As you consider trying out messaging apps, here’s a look at a successful example that outlines the basic rules to consider when designing campaigns for messaging services.
Last year, in partnership with The Weinstein Company, we brought on Kik as a strategic partner to promote the theatrical launch of “The Giver.” Based on a young adult novel by Lois Lowry, “The Giver” tells the story of a boy living in a dystopian future where suffering and diversity have been eradicated.
Using Kik’s “Cards” platform and their built in browser (which lets users play games with friends, watch videos, share picture albums, and more), Weinstein’s campaign centered on virtual stickers that Kik users could use to decorate their photos and then share on social media. In addition to the stickers, the brand ran a trivia contest around film-related content on the app to entice sharing and encourage word-of-mouth.
- Determine where you join the existing conversation
Before jumping into the messaging ecosystem, determine where and how your brand can add to the dialogue. As true in any type of marketing effort, you’re no longer going to make it by interrupting as many prospects as possible – you’re going to make it by becoming part of their communities, delivering personal and relevant messages to people who want to get them, and by connecting with people.
Weinstein chose social messaging application Kik to promote the film because of the app’s photo-sharing capabilities and emerging presence. In a similar fashion, brands need to test the waters of messaging apps by rooting their efforts in clear strategies that harmonize business needs and user interests for each specific messaging app.
- Provide truly shareable, relevant content
Consumers are looking for content that improves their mobile experience, which is why when you are thinking about messaging apps, it’s essential the interest of your audience be at the center of everything you do. Ask countless times throughout the day “How can I interact with people in a way that leaves them better than I found them?” This approach will ensure that you’re creating the type of content and creative to make an effective connection.
Weinstein’s use of virtual stickers– a technique that, through a nice blend of both branded and user generated content, let users express themselves in conversational scenarios.
- Design experiences that allow interaction
In addition to the sticker component, Weinstein used Kik’s Promoted Chats to run a trivia contest from the film-related content on the app, an initiative that asked users to answer film related questions and then to share them rapidly in one-to-one conversations. This tactic is noteworthy because it illustrates one of the most fundamental marketing principles of any initiative – you must create unique experiences where both your brand and consumers have an opportunity to invent, create, and connect.
Trivia content works especially well for an entertainment brand, but with the right creativity, it can lift any industry segment because you’ll be able to not only engage existing fans, but also reach new audiences.

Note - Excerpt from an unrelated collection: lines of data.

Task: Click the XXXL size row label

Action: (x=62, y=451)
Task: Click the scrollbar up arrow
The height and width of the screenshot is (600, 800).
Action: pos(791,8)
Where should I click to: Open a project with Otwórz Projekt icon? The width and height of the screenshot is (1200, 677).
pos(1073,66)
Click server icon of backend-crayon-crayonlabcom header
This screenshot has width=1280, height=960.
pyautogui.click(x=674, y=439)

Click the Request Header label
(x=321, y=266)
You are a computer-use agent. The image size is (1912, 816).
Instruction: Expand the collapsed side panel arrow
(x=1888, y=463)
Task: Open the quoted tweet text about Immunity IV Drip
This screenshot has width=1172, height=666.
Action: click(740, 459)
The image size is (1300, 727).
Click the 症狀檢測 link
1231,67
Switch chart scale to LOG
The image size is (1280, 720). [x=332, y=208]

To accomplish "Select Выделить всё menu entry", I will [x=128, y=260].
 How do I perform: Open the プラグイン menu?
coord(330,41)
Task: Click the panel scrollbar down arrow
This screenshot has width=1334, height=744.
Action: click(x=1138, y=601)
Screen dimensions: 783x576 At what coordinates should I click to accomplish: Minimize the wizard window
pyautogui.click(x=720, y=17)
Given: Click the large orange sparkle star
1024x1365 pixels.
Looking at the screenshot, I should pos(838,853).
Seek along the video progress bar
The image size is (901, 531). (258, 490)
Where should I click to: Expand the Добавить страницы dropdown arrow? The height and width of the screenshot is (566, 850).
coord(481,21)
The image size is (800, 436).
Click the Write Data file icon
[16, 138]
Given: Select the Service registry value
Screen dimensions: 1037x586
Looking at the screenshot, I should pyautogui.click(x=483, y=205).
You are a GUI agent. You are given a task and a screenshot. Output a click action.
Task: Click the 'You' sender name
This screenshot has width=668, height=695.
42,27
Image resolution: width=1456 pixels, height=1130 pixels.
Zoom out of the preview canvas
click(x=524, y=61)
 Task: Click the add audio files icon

Most importantly, brands should remember that they must find a way to merge a stream of many small efforts, into a much larger strategy that harnesses the unique power of multiple marketing channels into one united effort. Messaging apps, like all digital properties, aren’t siloed channels. Brands must think of messaging apps as an integral, high-engagement component of a larger, mass-media marketing program, supported with and by other initiatives across other digital platforms.